By Friday afternoon, Leonard launched his own one-man search party. He didn't have much gas in his 1988 Dodge pickup, so he borrowed Merry's car.

"I came around the corner on Bell Rapids Road and saw something that didn't look right," Leonard said. "I got out of the car and thought, 'It's got to be Luanne.' At that point, I got really panicked. She could have frozen or tried to get out of the car and walked out."

In a hurry to get to his neighbor, Leonard stepped hard on the gas and got stuck himself. He got out and started walking toward Hormel's car. He was relieved to find his neighbor, though cold, hungry and tired, was otherwise all right.
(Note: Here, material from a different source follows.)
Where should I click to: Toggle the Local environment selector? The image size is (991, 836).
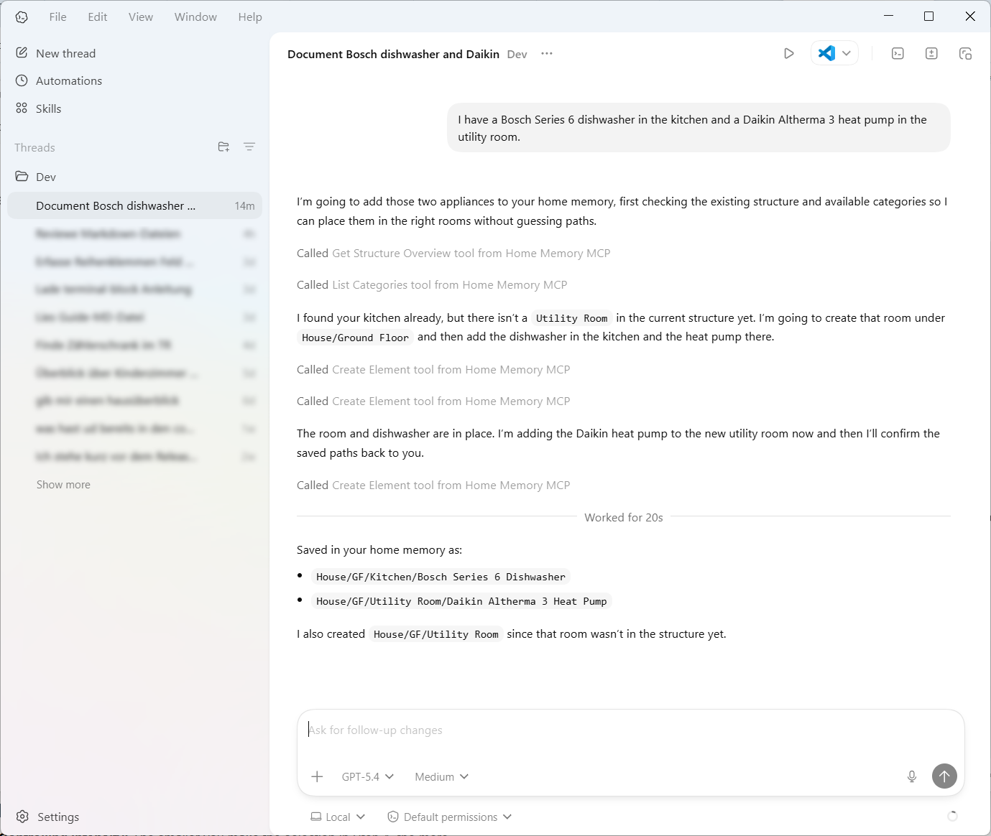coord(337,817)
"That's all that mattered," he said.

Armed with a cell phone, Leonard called Burgess, who called Elmore County. Meanwhile, two men in a four-wheel-drive truck came by and tried to pull Merry's car out of the snow. They also got stuck. So they called someone with a bigger truck, who managed to pull their truck out, as well as Merry's car. Two more AAA tow trucks and an Elmore County snowplow later, Hormel's little Subaru was finally back in business.

Leonard has been something of a lifeline for his neighbors this winter, his 16-year-old Dodge four-wheel-drive pickup the only vehicle in the neighborhood that can safely navigate the slick canyon roads with their steep grades and long, sheer drops. He regularly drives his wife, Sheila, and his neighbors to one side of the Bliss Bridge so they can walk to their cars parked on the other side. He comes back later to pick them up.

But if the roads get much worse, they all might be marooned.

"I may be rowing my bride across the river," Leonard said.

Hormel said she's pleased to see the bridge is one step closer to being repaired. Meanwhile, she's buying a cell phone.